* **Assigned task**
Starting with the line where "This screenshot has width=1535, height=691." appears, print every line through the end of the entries below exactly as it stands, and leave out the pictures.

* **Source data**
==*==

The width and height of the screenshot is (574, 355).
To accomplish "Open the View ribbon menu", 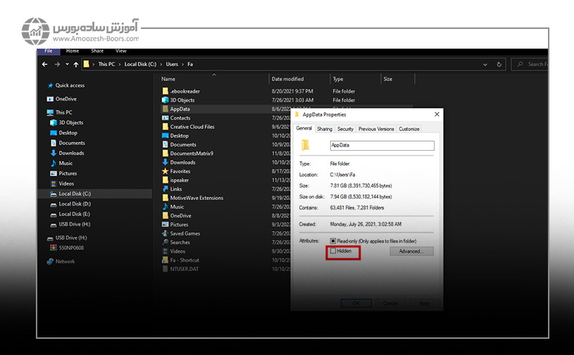I will [121, 51].
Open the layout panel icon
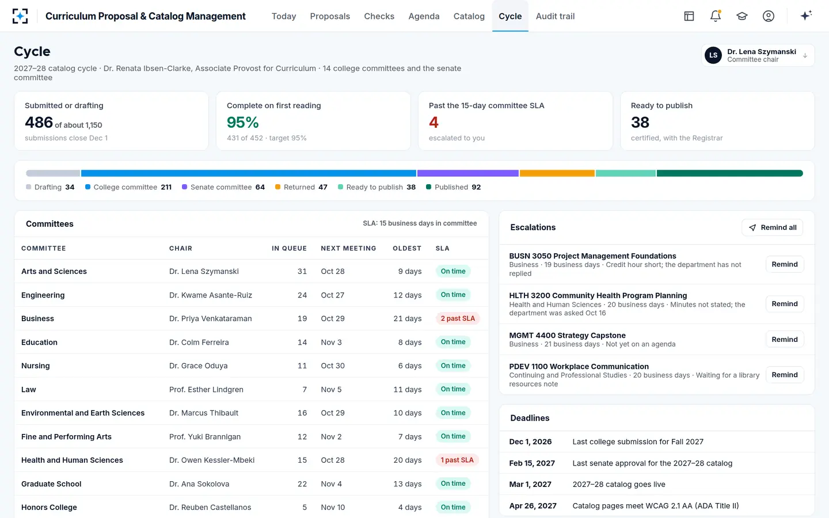This screenshot has height=518, width=829. (x=689, y=16)
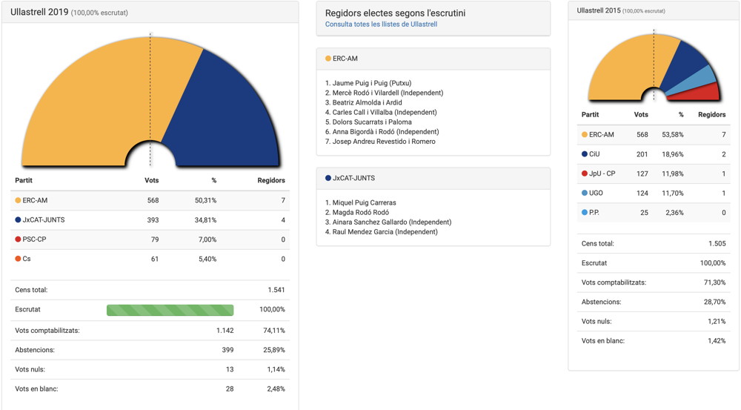Click the Vots column header in 2019 table
Image resolution: width=741 pixels, height=410 pixels.
(x=151, y=180)
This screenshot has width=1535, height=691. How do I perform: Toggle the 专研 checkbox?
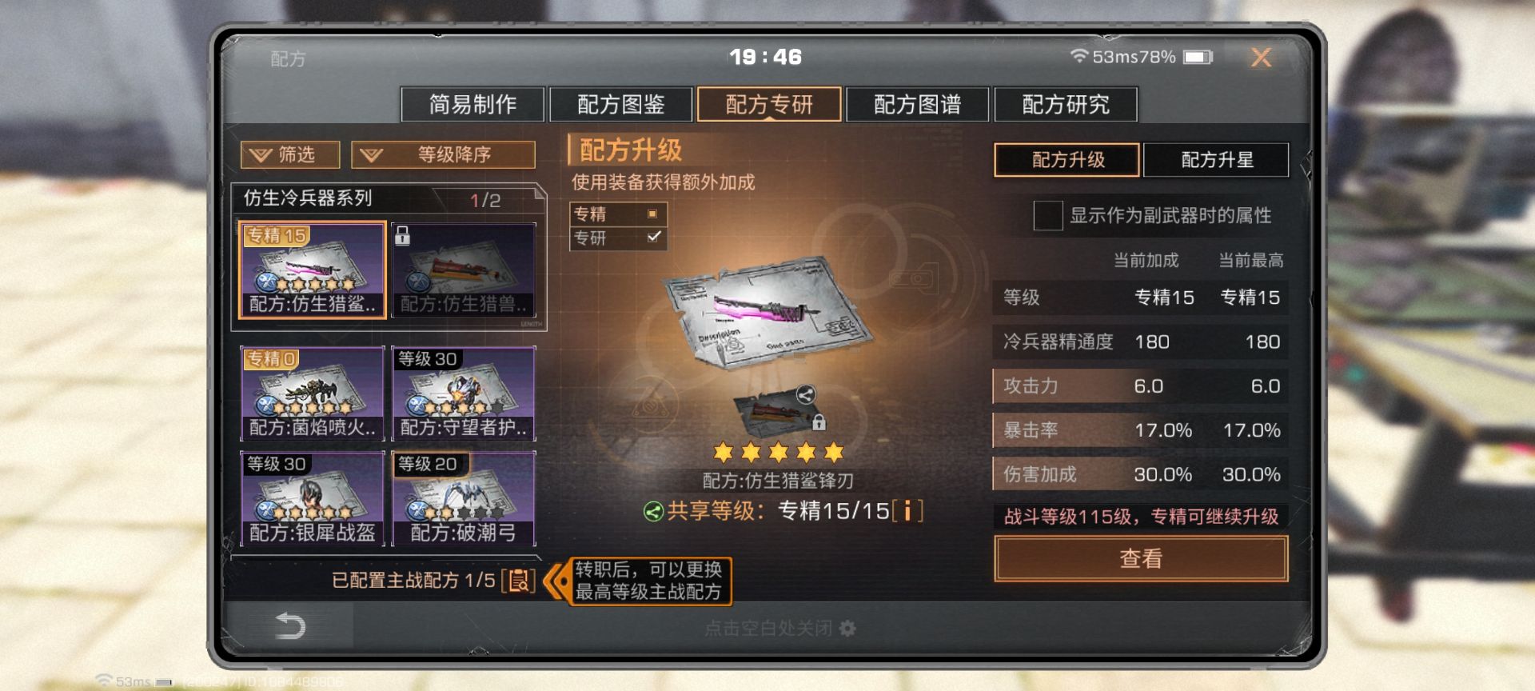pyautogui.click(x=654, y=237)
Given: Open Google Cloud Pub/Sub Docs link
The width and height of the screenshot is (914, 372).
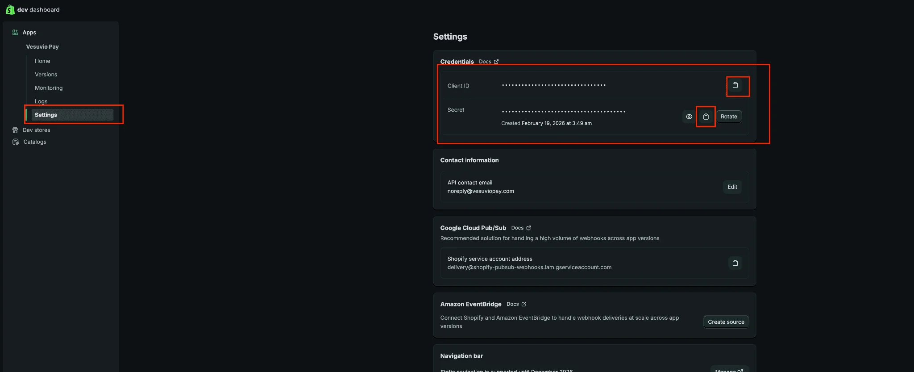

==*==

* **Final answer**
This screenshot has width=1535, height=691. How do I perform: Toggle the 专研 checkbox?
pyautogui.click(x=654, y=237)
Given: Open Google Cloud Pub/Sub Docs link
The width and height of the screenshot is (914, 372).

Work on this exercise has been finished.